Technically speaking, there are four main steps in 3D animation production: geometric modeling, material adjustment, motion trajectory setting, and coloring technology. At present, the main problem of geometric modeling is the reproduction of the model in the virtual world. The main problem of material finishing is how to make virtual material feel like material in reality [1]. The main problem with motion trajectories is the movement of characters, especially the limb movements of humans and animals. In addition, the main problem of shading and rendering technology is how to make corresponding static or dynamic pictures according to the setting of the scene. In the process of 3D animation production, the most difficult problem is the movement trajectory, the adjustment of character movement, and the coordination of limbs. Although we often see domineering scenes in ordinary animations, for a good animation work, the movement of the characters is the object of attention [2]. Like film and television works, even though the special effects of the scenes are well done, the acting skills of the actors still come first. If there is no good acting and lack of realism, then this must not be a favorite movie. In the production of 3D animation, the movement trajectory of the character is equivalent to the acting skills of the actors in the film and television performance. The set movement of the character is usually adjusted by the animator, but for a long animation, it is very difficult to just rely on the animator to manually adjust the movement of the character. Therefore, the setting and adjustment of the character’s motion trajectory have become the most difficult bottleneck in the process of making 3D animation [3].

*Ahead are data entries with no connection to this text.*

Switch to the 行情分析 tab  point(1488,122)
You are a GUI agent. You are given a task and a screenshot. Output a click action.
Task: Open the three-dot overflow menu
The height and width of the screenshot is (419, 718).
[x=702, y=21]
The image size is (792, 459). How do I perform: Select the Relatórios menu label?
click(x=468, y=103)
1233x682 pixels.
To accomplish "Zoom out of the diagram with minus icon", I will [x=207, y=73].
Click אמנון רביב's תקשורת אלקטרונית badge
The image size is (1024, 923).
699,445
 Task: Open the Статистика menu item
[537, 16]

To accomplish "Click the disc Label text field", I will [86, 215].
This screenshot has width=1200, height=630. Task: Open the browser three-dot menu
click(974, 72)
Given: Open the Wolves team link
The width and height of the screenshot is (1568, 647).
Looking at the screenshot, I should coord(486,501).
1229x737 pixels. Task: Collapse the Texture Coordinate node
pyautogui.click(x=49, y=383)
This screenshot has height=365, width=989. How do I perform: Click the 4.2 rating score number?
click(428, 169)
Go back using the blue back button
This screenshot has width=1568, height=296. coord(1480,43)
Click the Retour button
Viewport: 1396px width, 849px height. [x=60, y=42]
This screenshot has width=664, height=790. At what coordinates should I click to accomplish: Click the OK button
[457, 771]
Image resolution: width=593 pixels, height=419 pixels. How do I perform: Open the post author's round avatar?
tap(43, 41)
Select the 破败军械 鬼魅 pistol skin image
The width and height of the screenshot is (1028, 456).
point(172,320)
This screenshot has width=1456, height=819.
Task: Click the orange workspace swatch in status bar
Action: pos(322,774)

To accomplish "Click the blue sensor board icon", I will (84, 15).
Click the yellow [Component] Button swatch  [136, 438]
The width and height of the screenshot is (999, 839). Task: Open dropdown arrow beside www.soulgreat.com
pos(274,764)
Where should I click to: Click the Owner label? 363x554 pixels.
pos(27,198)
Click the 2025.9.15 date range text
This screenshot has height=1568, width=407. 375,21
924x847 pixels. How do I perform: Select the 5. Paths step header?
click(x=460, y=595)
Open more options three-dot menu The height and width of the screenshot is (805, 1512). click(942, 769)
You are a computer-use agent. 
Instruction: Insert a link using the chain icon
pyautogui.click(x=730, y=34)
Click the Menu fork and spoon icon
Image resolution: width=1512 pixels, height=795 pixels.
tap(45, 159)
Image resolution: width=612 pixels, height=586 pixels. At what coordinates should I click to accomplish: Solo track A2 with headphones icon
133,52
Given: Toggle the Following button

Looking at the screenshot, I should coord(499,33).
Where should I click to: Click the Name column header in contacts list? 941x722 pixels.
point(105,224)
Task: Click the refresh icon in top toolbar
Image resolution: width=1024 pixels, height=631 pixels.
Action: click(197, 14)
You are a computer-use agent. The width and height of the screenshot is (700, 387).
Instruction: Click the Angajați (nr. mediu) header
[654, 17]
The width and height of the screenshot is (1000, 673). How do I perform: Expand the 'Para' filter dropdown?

The animation system of traditional film and television performances is based on the graphics processing principle of computer technology, through many video capture devices, the movement of things is recorded in the form of image recording, and then the image information obtained by the video capture device is captured by computer graphics processing technology. To be processed, image capture technology mainly includes acoustic capture, optical capture, mechanical capture, and electromagnetic capture. Optical motion capture system is the technology used in most performance animations. The general process of its work is as follows. Write and then draw the sub-shot script, design the atmosphere map and a different character modeling, and make the model required for the animation according to the requirements of the script. Usually in order to facilitate later video editing and animation production, performers need to wear green clothes and then install light-emitting points on their key body parts, such as body joints, wrists, and elbows. The settings of such light-emitting points are conducive to the recognition of the visual system. Then, by means of camera cooperation, the video of the performer is captured from all angles, and then according to the mark of each frame in the image obtained by the camera, the movement of the performer is recorded, so that many points of movement according to time can be obtained. Then, according to the three-dimensional technology, the motion trajectories of these points are made into the movements of the skeleton model, so that the movements of the performer can be transformed into the movements of these points.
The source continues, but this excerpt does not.